Wiroj will also appeal to both younger and older generations, Tavida believes. Young voters will like him because he represents the more liberal Move Forward Party, which is aligned with the new generation. Older voters will appreciate him for his bold stances.
Wiroj has pushed for structural reforms and has openly attacked the practice of paying city officials “tea-money” for favorable treatment, calling it nothing short of bribery. He may also appeal to elderly voters since he is similar in character to the late colorful politician Samak Sundaravej, who served as Bangkok governor from 2000 to 2004 before a brief stint as prime minister in 2008.
Chadchart, though by no means young, is well known among the young generation and has an open and frank working style that may appeal to younger voters.
What do voters say?
Kansiree Urasayanantana, a 19-year-old university student, admits that the age of the candidates may influence her voting decision because she wants a Bangkok governor who will represent and understand her generation.
“People of different generations tend to have different perspectives,” she commented. She said the most important criteria to judge candidates by are integrity, vision, as well as modern and practical ideas.
Apichart Larnlua, 58-year-old businessman, said he would base his voting decision on candidates’ policies, personal qualifications and political affiliation. Of these three factors, personal qualifications count the most for Apichart.
“If you ask me now, I think I like Chadchart’s policies,” he added.

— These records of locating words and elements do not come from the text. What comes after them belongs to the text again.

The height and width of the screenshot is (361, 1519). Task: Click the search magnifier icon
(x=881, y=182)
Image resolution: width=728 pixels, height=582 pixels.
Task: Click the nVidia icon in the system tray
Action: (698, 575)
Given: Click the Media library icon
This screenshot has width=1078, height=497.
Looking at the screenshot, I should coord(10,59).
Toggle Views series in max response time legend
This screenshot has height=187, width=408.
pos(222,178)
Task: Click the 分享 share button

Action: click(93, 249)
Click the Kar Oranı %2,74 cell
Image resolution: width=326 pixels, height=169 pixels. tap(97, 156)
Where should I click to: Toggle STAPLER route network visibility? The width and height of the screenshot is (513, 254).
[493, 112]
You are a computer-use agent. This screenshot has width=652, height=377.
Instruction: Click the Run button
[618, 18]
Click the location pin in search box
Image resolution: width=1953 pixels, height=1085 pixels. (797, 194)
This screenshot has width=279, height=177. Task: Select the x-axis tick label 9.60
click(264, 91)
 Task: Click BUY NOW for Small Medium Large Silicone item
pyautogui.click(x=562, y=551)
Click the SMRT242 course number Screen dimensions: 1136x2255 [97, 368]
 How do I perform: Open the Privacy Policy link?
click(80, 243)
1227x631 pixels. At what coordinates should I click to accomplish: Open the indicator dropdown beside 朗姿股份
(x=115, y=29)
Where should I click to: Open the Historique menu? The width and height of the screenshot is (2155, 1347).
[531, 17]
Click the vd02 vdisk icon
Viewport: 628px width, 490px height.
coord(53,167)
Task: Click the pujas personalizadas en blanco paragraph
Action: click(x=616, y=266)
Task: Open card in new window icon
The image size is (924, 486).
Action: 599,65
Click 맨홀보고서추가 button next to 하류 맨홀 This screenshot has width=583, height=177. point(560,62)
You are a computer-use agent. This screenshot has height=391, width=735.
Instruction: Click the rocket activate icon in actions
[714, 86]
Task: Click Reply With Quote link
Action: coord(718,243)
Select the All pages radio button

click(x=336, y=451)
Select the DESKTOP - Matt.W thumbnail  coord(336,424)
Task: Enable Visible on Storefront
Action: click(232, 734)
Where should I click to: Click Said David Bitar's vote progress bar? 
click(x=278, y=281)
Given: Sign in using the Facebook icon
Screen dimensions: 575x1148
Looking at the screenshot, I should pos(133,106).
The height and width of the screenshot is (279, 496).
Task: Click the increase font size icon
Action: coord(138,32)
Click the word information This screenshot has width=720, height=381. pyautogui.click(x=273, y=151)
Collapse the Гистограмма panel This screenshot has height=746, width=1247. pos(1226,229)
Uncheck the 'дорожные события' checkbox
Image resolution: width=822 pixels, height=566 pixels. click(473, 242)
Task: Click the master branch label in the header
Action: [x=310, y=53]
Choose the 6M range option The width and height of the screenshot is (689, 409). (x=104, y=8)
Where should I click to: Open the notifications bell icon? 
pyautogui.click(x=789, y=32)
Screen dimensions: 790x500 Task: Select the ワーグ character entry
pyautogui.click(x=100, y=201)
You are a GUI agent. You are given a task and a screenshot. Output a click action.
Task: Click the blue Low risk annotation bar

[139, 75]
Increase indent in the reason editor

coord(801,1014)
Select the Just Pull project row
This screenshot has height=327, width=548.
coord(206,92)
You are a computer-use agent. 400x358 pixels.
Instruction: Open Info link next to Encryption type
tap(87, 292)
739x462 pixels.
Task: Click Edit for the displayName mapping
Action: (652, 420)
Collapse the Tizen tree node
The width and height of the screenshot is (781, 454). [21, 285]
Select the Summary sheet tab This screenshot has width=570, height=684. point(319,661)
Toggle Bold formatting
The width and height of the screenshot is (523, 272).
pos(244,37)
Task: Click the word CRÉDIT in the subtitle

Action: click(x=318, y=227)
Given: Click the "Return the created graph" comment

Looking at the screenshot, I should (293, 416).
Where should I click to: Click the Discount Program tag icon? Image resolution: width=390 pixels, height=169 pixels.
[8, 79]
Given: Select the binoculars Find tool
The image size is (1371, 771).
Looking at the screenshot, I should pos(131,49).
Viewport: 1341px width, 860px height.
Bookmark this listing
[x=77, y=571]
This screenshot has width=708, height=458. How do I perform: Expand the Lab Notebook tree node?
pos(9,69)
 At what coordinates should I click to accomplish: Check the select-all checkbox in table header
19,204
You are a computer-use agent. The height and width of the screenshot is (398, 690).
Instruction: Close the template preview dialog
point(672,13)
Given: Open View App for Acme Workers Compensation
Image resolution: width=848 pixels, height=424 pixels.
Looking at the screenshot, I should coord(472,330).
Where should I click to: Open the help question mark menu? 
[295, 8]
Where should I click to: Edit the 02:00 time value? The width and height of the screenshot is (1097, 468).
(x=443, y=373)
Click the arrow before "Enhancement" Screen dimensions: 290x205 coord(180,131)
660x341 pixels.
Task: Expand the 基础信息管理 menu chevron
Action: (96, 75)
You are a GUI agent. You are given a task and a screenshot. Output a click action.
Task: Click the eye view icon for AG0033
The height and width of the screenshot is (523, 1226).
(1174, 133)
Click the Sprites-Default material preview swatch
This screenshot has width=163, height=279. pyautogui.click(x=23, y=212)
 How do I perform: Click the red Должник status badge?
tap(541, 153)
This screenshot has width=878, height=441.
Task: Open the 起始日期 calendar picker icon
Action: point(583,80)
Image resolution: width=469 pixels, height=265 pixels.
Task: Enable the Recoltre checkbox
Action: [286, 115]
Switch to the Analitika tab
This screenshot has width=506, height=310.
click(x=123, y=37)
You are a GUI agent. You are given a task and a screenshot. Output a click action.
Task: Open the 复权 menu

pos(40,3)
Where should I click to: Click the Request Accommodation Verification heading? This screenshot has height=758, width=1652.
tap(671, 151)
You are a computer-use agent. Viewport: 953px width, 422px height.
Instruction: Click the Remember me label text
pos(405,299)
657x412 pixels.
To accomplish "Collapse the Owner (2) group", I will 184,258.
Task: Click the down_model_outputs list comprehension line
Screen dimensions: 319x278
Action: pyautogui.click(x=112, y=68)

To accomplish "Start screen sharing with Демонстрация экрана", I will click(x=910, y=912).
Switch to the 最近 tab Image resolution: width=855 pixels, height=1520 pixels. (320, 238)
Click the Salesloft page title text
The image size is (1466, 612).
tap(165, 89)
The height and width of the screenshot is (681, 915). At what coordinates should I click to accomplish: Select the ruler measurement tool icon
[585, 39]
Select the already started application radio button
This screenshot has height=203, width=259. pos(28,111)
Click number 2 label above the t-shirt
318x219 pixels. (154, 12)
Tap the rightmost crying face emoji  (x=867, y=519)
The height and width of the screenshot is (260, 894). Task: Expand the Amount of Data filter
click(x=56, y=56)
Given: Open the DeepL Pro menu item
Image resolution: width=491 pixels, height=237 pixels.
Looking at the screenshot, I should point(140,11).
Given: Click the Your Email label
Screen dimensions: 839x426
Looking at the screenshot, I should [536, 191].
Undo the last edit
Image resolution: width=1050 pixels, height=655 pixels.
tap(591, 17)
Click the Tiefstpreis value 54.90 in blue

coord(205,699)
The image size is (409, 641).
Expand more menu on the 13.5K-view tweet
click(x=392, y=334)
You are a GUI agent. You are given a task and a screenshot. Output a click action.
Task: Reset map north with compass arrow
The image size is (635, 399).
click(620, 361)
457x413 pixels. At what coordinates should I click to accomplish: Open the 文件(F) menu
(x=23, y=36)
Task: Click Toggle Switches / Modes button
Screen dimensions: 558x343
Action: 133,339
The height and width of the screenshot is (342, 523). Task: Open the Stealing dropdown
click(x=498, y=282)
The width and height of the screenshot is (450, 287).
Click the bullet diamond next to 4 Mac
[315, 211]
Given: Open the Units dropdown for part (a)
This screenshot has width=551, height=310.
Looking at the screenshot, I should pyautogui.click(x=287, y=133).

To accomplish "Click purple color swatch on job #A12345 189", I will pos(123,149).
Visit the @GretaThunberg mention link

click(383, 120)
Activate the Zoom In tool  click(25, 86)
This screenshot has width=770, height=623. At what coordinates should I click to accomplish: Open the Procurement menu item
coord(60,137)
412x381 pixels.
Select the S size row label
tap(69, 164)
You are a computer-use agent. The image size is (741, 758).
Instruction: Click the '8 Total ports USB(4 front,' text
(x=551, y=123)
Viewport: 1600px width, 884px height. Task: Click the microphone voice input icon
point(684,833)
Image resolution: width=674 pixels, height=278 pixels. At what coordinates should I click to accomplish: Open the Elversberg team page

A 52-year-old media worker, meanwhile, said she and her family members had always voted for the Democrat Party. So, they would definitely vote for Suchatvee in the gubernatorial election.
“His profile is good too,” she said. “It’s not a difficult decision.”
Napaporn, 45, said her loyalty to the Democrat Party had wavered in recent years. She said she would vote for a candidate with good qualifications who can work independently.
Krissada, 32, said he did not have a favorite political party and would make his voting decision based solely on candidates’ qualifications or profiles.
Both voters spoke on the condition that their surnames were withheld.
What do opinion surveys say?
Chadchart is the front-runner, according to the opinion polls. Also notable in recent surveys of public opinion is that Chadchart, despite his age, is the favorite among Gen Z respondents.
Chadchart was the top pick for governor in a recent poll of 400 Gen Z students in Bangkok, drawing 37.3 percent support.
“The survey covered students from many universities,” said Asst Prof Dr. Chettha Sapyen, a political-science lecturer at Thon Buri Rajabhat University.
Coming in second at 23.9 percent was Wiroj, while Aswin placed third with the support of 9.7 percent of respondents.
“It should be noted that about 17.9 percent of the respondents were still undecided,” Chettha said.
A recent survey of students at Rangsit University’s Faculty of Political Science produced similar findings. Of 104 respondents, 84 threw their support behind Chachart. Wiroj came a distant second, while Suchatvee ranked third.
Assoc Prof Thamrongsak Petchlertanan of Rangsit University said the findings suggested that the influence of the older generations on younger generations’ beliefs has faded significantly because youngsters were getting more of their information from the internet – not just schools, textbooks, and adults around them.
“Also, schools’ influence and inculcation of political beliefs have weakened during the learn-from-home period in the wake of the COVID-19 outbreak,” he commented.